One of China’s largest research funders has extended the eligibility of female researchers for its early career award to age 48.
The age limit for the Excellent Young Scientist Fund, run by the National Natural Science Foundation of China (NSFC), was previously set at 45 for male and female applicants.
But women have been given three extra years to apply for the fund, which offers grants of 4 million yuan (£435,000) over a five-year period, in an attempt to improve diversity and recognise the impact of childbearing and caring responsibilities on career paths.
Universities and science institutes have been told by China’s government to prioritise female researchers for funding, with the Ministry of Science and Technology identifying age-related limits on funding as a particular concern.
Under the current system, working mothers may miss out on crucial funding in their twenties and thirties, and are then made to retire in their fifties, making it difficult for them to reach professorships or leadership positions.
The announcement triggered debate online. On one forum for university teachers, one poster asked: “What about gender equality? Is it gender discrimination?” Another comment said: “There is no need to promote political correctness in scientific research. We should work with our own flair.”
But Hugo Horta, associate professor of education at the University of Hong Kong, described the change as a “step in the right direction”.
“It will help to balance the gender gap in Chinese academia and above all, to make sure that deprivation capability is mitigated because it allows female academics to be able to participate and contribute to research endeavours, when before this would be much more difficult for them to do,” Dr Horta said.
NSFC has previously allowed extensions to grant durations of up to 24 months to allow for childbearing.

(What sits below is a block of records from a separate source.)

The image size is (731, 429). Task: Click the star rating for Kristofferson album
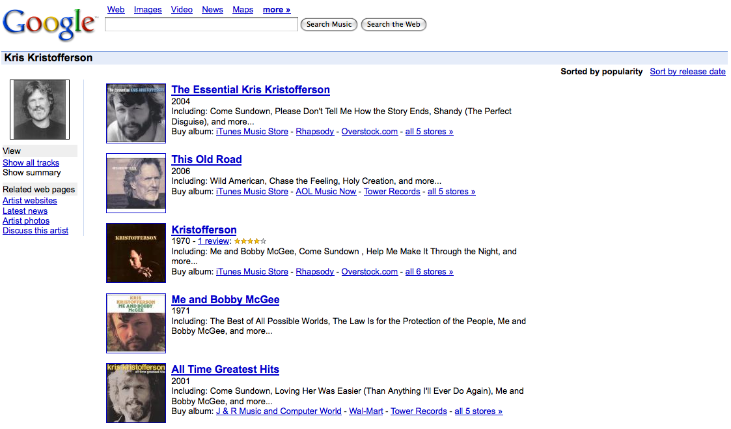250,241
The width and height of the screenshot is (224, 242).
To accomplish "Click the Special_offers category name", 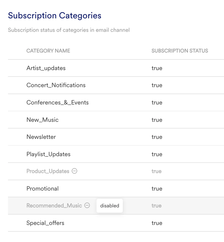I will click(45, 223).
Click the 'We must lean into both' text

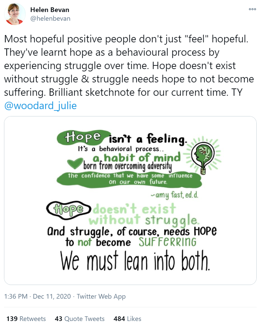point(135,260)
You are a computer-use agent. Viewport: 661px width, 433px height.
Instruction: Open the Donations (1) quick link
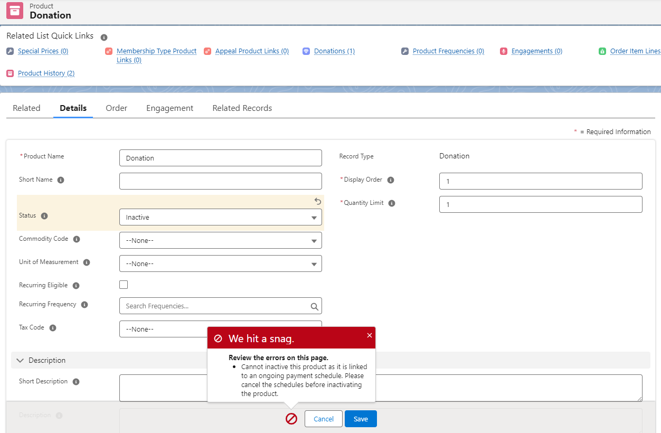(x=334, y=51)
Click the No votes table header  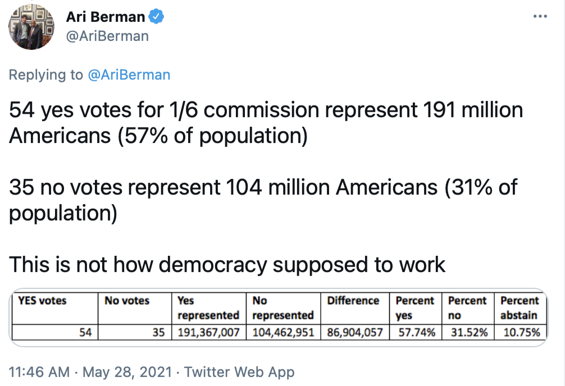[x=127, y=301]
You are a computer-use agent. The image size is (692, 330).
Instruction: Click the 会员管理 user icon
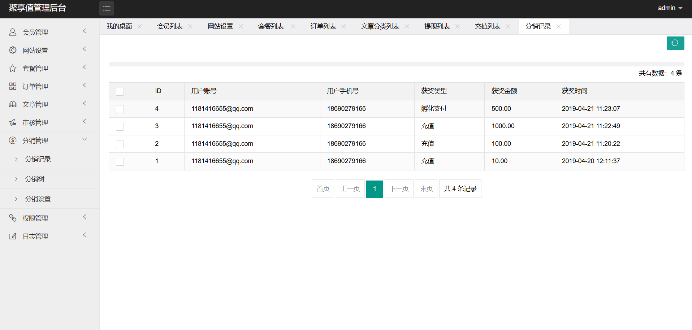pyautogui.click(x=13, y=32)
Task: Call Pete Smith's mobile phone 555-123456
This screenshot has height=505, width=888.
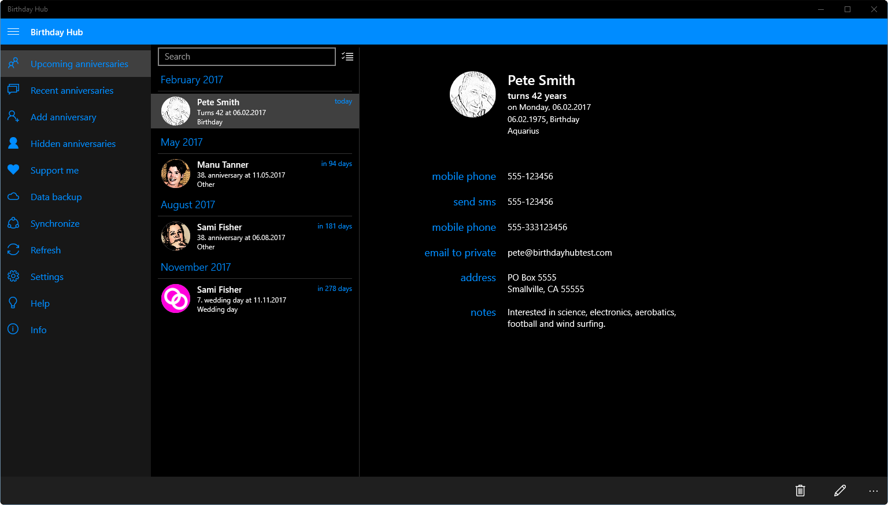Action: [x=464, y=176]
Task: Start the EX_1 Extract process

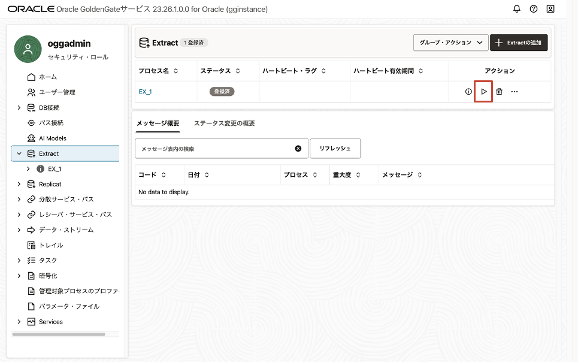Action: 483,92
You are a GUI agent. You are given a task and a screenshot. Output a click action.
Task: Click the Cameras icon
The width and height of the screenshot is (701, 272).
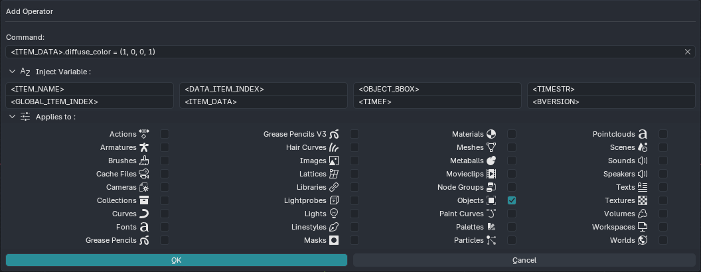pyautogui.click(x=144, y=187)
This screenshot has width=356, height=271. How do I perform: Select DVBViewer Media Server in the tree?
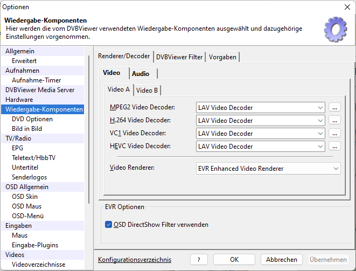tap(40, 90)
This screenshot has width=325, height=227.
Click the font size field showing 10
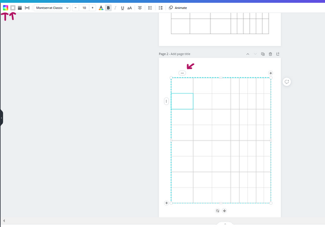pyautogui.click(x=84, y=8)
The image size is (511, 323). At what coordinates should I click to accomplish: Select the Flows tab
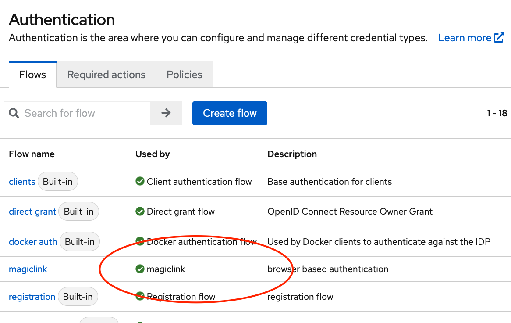click(x=32, y=74)

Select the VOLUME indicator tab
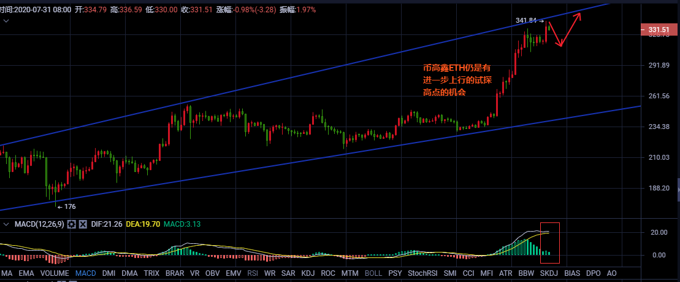point(55,272)
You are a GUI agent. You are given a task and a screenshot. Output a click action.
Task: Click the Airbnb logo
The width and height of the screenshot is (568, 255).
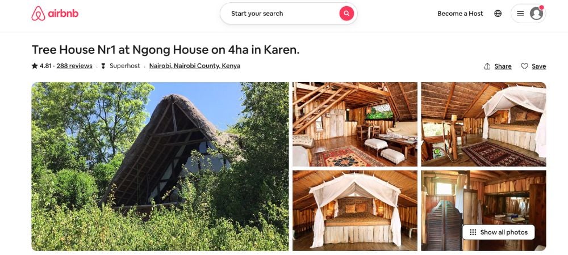tap(55, 14)
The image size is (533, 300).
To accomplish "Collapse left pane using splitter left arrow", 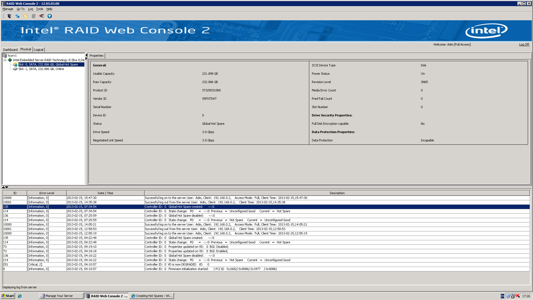I will [86, 55].
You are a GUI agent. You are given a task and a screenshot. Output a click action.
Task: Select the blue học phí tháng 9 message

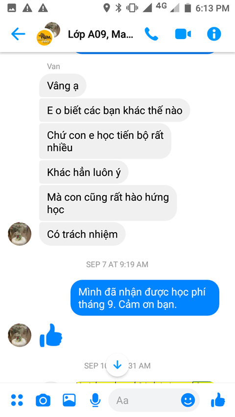[145, 298]

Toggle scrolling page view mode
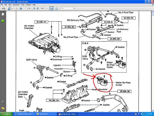(x=52, y=8)
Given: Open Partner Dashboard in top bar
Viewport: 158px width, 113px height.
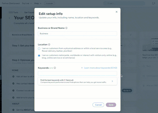Looking at the screenshot, I should (x=11, y=3).
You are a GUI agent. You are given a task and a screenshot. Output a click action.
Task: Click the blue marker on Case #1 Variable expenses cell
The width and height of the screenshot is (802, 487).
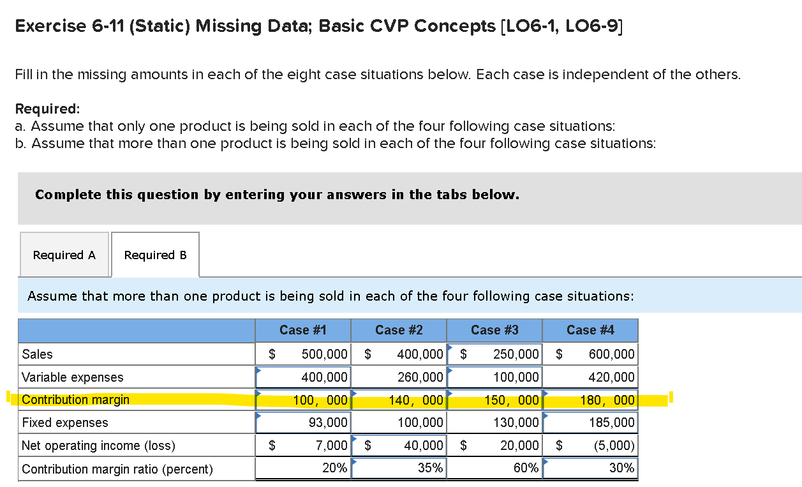[x=258, y=370]
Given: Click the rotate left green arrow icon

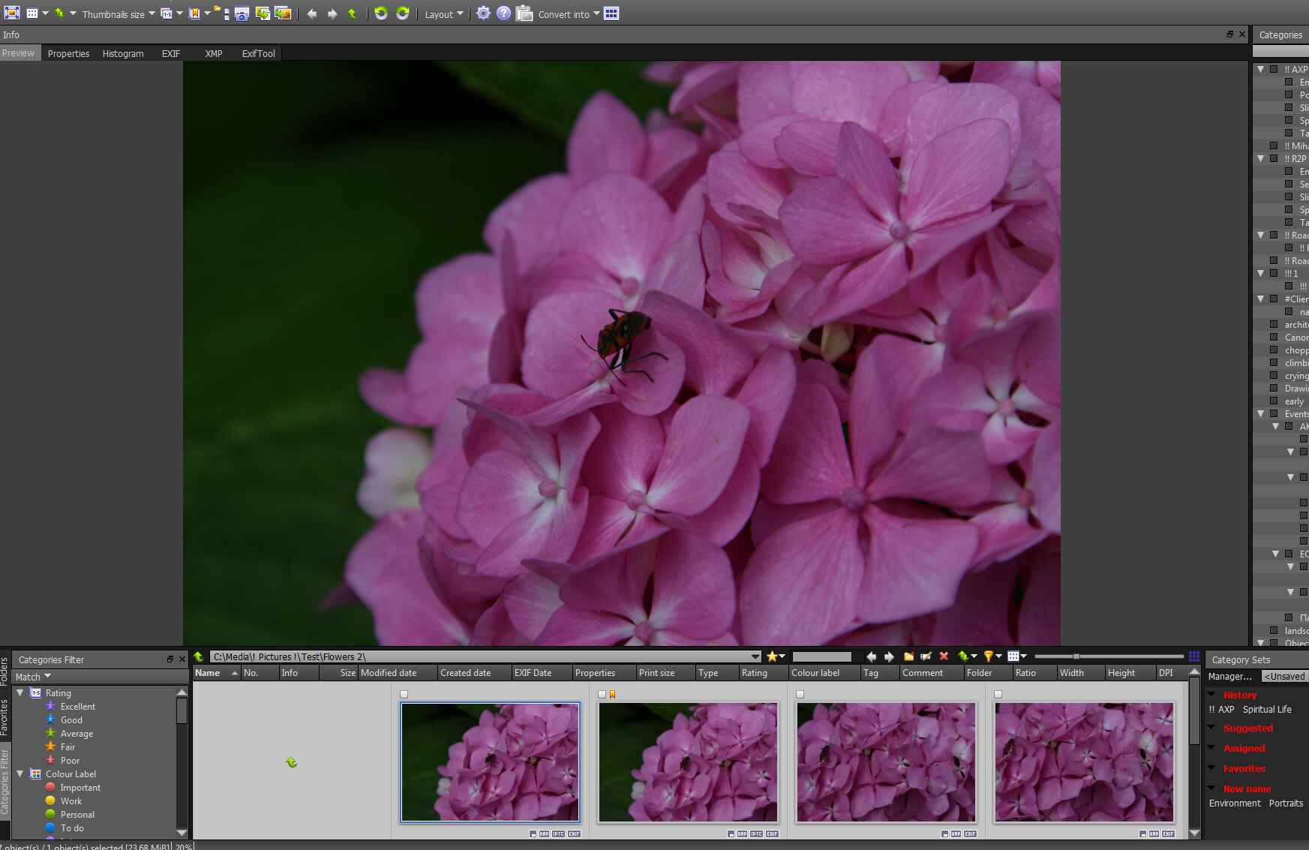Looking at the screenshot, I should click(x=381, y=14).
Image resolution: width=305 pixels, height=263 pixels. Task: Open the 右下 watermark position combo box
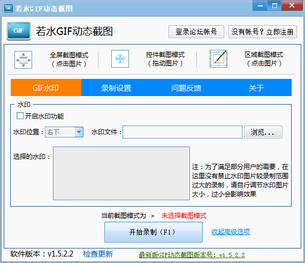click(64, 132)
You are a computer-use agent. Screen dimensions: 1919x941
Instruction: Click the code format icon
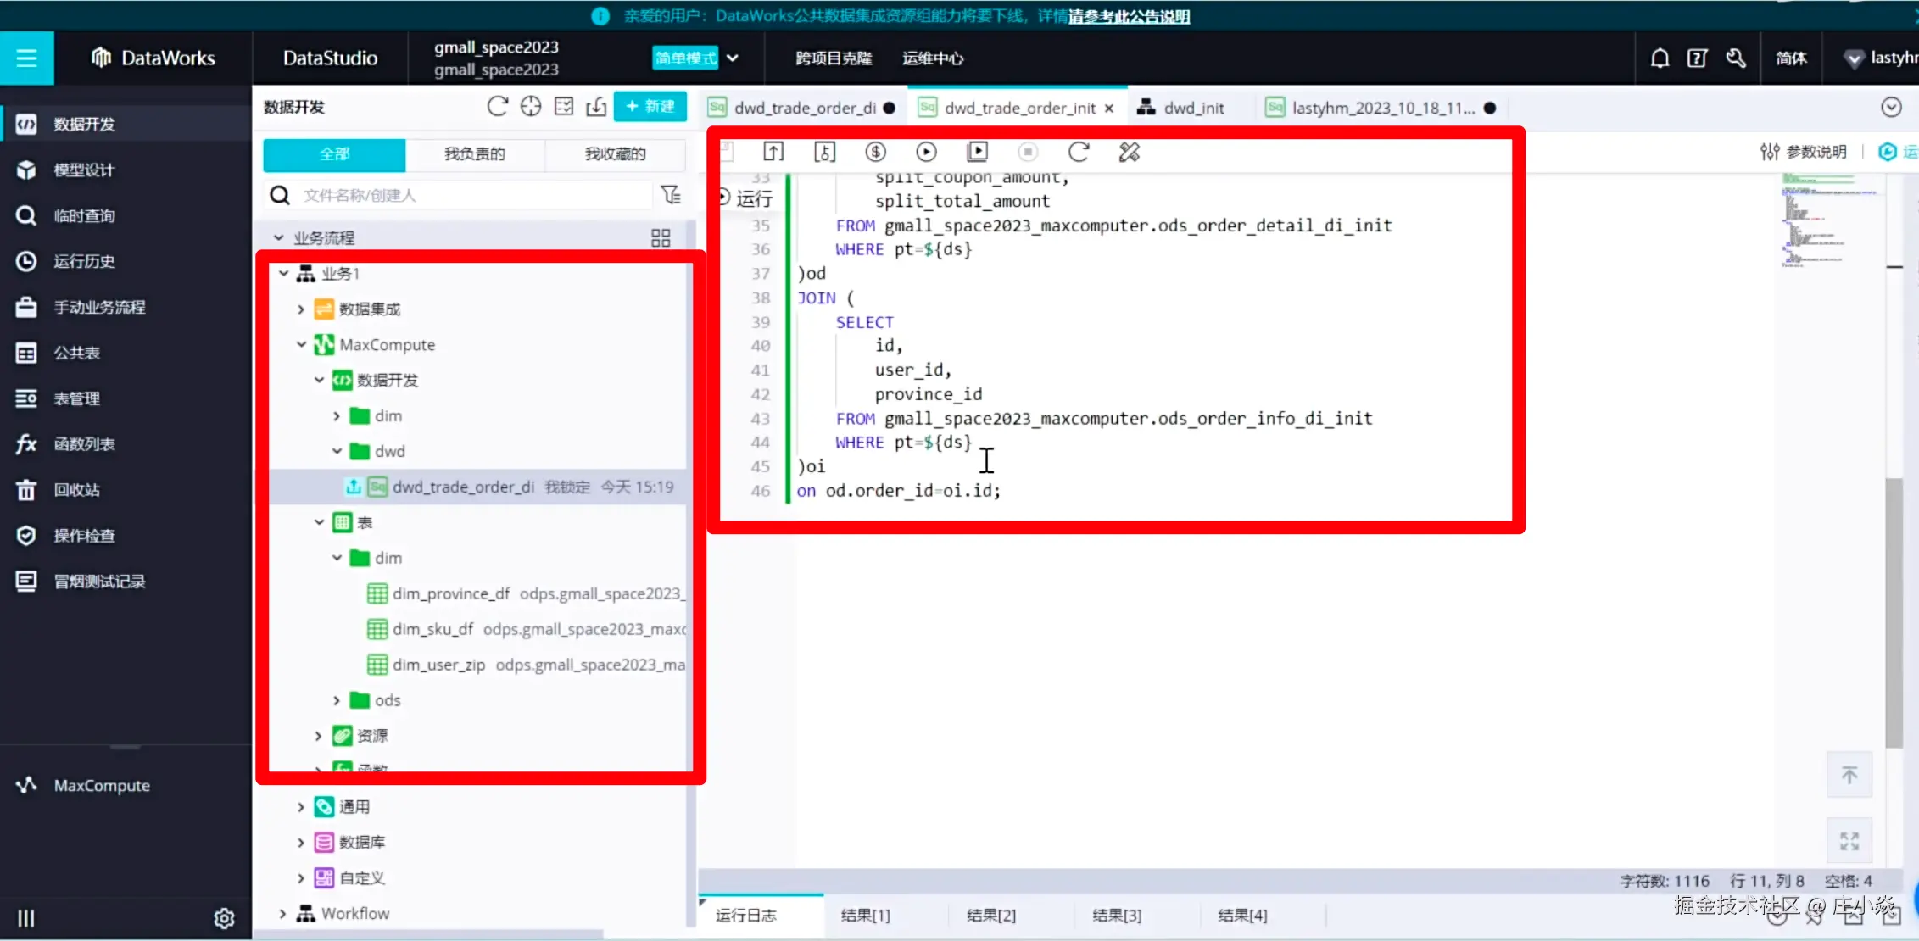coord(1129,152)
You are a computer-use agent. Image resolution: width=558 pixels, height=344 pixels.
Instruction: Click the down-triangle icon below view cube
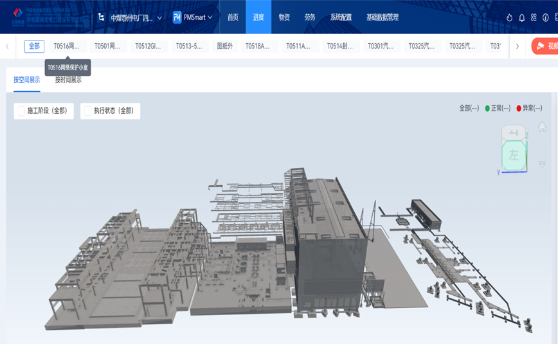542,165
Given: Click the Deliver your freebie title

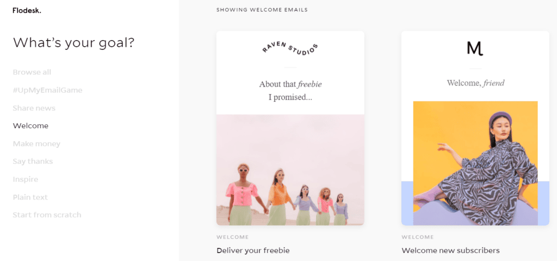Looking at the screenshot, I should pos(253,251).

It has been reported that the number of female applicants to the foundation’s regional science and key project programmes has increased by 7.4 and 3.1 percentage points respectively in the decade to 2021.
However, the overall proportions of female applicants to these funds remain relatively low, at 29 per cent and 13.1 per cent.
And many other funders cut off early career funding at age 40, making it difficult for women to cover academic and family responsibilities at a time when China is promoting a three-child policy to boost its birth rate.
“I would not presume that research funders at regional levels and universities will follow suit immediately, but it creates the conditions for these institutions to be more willing to do the same in the short to mid-term,” Dr Horta said of the NSFC policy.
A paper that he co-authored shows that male and female scholars in China hold different views on gender biases, and “male academics believed that there was no gender discrimination in academia”.
Dr Horta said there were other measures that could benefit both male and female academics, including a greater focus on research quality over quantity and therefore a move away from the current “publish or perish” dynamic, allowing for longer-term projects that can enable scientists to develop more strategic and long-term research projects that are able to meet complex challenges.